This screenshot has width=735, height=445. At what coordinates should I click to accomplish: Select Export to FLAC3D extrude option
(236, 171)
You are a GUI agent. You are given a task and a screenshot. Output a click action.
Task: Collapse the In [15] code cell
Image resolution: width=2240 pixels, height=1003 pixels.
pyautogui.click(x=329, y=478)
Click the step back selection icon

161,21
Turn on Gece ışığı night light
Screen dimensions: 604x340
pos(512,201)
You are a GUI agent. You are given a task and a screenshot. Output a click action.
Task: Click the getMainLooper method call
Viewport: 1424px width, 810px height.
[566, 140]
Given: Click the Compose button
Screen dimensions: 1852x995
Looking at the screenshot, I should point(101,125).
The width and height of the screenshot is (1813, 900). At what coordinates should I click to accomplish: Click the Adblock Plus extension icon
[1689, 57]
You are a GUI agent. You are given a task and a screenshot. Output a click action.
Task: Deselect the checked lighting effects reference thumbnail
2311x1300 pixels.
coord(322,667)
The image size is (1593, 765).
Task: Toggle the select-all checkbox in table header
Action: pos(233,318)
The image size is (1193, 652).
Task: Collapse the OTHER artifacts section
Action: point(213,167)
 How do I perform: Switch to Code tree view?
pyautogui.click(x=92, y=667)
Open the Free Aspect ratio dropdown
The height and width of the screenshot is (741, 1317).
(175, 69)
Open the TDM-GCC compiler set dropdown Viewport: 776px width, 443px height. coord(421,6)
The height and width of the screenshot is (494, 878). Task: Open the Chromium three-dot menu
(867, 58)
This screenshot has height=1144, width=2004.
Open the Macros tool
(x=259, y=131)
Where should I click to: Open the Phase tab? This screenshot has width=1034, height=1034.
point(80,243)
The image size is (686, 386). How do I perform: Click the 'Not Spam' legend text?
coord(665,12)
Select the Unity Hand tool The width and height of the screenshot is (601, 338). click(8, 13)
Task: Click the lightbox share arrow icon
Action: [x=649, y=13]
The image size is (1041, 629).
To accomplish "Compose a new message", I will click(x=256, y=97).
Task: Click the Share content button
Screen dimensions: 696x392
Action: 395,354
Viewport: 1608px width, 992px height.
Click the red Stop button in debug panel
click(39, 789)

■ ■ ■

#### [Task brief]
In your response, reproduce the records exactly, every one.

#### [Reply]
This screenshot has width=735, height=445. At what coordinates should I click to accomplish: Select Export to FLAC3D extrude option
(236, 171)
You are a GUI agent. You are given a task and a screenshot. Output a click action.
Task: Collapse the In [15] code cell
Image resolution: width=2240 pixels, height=1003 pixels.
pyautogui.click(x=329, y=478)
Click the step back selection icon

161,21
Turn on Gece ışığı night light
Screen dimensions: 604x340
pos(512,201)
You are a GUI agent. You are given a task and a screenshot. Output a click action.
Task: Click the getMainLooper method call
Viewport: 1424px width, 810px height.
[566, 140]
Given: Click the Compose button
Screen dimensions: 1852x995
Looking at the screenshot, I should point(101,125).
The width and height of the screenshot is (1813, 900). At what coordinates should I click to accomplish: Click the Adblock Plus extension icon
[1689, 57]
You are a GUI agent. You are given a task and a screenshot. Output a click action.
Task: Deselect the checked lighting effects reference thumbnail
2311x1300 pixels.
coord(322,667)
The image size is (1593, 765).
Task: Toggle the select-all checkbox in table header
Action: pos(233,318)
The image size is (1193, 652).
Task: Collapse the OTHER artifacts section
Action: point(213,167)
 How do I perform: Switch to Code tree view?
pyautogui.click(x=92, y=667)
Open the Free Aspect ratio dropdown
The height and width of the screenshot is (741, 1317).
(175, 69)
Open the TDM-GCC compiler set dropdown Viewport: 776px width, 443px height. coord(421,6)
The height and width of the screenshot is (494, 878). Task: Open the Chromium three-dot menu
(867, 58)
This screenshot has height=1144, width=2004.
Open the Macros tool
(x=259, y=131)
Where should I click to: Open the Phase tab? This screenshot has width=1034, height=1034.
point(80,243)
The image size is (686, 386). How do I perform: Click the 'Not Spam' legend text?
coord(665,12)
Select the Unity Hand tool The width and height of the screenshot is (601, 338). click(8, 13)
Task: Click the lightbox share arrow icon
Action: [x=649, y=13]
The image size is (1041, 629).
To accomplish "Compose a new message", I will click(x=256, y=97).
Task: Click the Share content button
Screen dimensions: 696x392
Action: 395,354
Viewport: 1608px width, 992px height.
Click the red Stop button in debug panel
click(39, 789)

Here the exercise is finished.